··· LISTED RECORDS ···
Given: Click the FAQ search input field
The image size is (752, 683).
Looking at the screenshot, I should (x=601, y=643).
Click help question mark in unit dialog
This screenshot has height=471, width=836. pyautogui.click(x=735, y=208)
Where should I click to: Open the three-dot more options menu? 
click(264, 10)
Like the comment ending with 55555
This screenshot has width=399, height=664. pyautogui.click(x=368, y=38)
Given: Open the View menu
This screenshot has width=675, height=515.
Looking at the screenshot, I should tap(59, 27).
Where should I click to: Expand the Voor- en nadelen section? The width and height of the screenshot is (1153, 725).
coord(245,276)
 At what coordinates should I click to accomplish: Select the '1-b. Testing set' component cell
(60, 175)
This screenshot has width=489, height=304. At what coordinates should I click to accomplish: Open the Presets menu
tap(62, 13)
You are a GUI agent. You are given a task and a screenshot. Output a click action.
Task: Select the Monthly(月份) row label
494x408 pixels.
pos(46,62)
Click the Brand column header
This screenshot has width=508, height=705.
···
··· LISTED RECORDS ···
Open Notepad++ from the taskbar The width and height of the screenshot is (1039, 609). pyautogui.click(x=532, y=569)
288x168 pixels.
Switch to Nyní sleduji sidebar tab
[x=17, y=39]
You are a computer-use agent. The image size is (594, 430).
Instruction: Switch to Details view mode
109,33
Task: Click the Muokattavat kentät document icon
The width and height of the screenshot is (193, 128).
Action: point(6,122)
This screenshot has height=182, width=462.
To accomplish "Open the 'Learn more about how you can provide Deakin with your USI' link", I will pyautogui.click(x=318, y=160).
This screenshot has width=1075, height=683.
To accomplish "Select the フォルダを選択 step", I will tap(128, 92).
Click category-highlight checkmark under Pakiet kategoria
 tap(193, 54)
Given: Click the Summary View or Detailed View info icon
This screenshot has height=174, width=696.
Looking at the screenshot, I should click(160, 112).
···
### WHAT NEEDS TO BE DONE
Your reply should consist of one number: how many lines above contain the word "icon".

### TASK RESULT
2